I've gone back and forth a bit in making a USB preamp/soundcard decision, but now I think I'm settled on the E-MU Tracker Pre USB 2.0 due to the fact that I can find some other uses for it.

This product has phantom powered balanced/unbalanced combo XLR+1/4" inputs and and balanced/unbalanced 1/4" outputs. Output ground lift options, too.

For the loopback should I use a simple 1/4" TS cable between the output and the "combo" XLR center input, i.e., an unbalanced connection?

Alternatively there is the functionally equivalent 1/4" TS --> RCA adapter plug as an option.

For REW use my intention is to use the EMM-6 mic.

Thanks!

BK


----------



## BK_856er (Oct 23, 2009)

Some details for clarification:










And some info from "page 49":


----------



## brucek (Apr 11, 2006)

Simply connect a 1/4" TS (unbalanced) cable between the right line out to the right line-in (combo jack).

Run your soundcard calibration routine. Save the file and point REW to it.

Now run a Measurement from 0-20000Hz with the loopback in place to be sure your response result is a flat line (indicating the soundcard cal file is valid). Before the measure, be sure to run Check Levels and Calibrate SPL routines.

Remove the loopback, and that right channel is now used for your mic-in (XLR) and line-out to the receiver.

brucek


----------



## BK_856er (Oct 23, 2009)

Thanks!

Ordered the following:

- E-MU Tracker USB preamp and sound card
- 1/4" TS cable (5')
- 1/4" TS --> dual RCA splitter (6")
- XLR cable (15')
- CSL "calibrated" EMM-6 mic
(-still need to pick up a RS SPL meter)

I think that covers it on the hardware side.

BK


----------



## BK_856er (Oct 23, 2009)

I received the E-MU Tracker Pre today and started to play with it. So far, so good. Nice little unit.

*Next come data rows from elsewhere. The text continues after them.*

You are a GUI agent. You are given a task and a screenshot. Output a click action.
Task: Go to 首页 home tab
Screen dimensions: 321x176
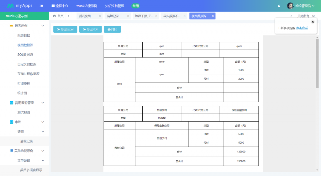(x=58, y=16)
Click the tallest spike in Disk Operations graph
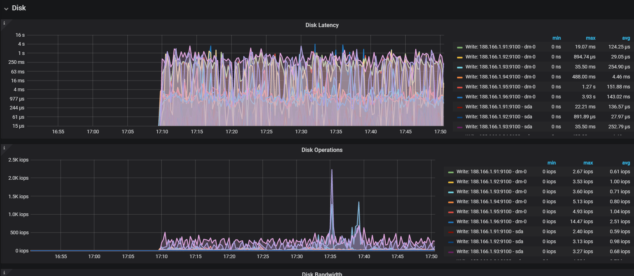This screenshot has height=276, width=634. (332, 171)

Seems to work great as a high-quality headphone pre-amp, which was one of my other secondary applications.

Below is my first attempt at REW soundcard calibration (cal + measure curves). Vertical axis is 0.1dB/division. Everything look OK to the experts? :nerd:











BK


----------



## brucek (Apr 11, 2006)

> Everything look OK


Yep.....

brucek


----------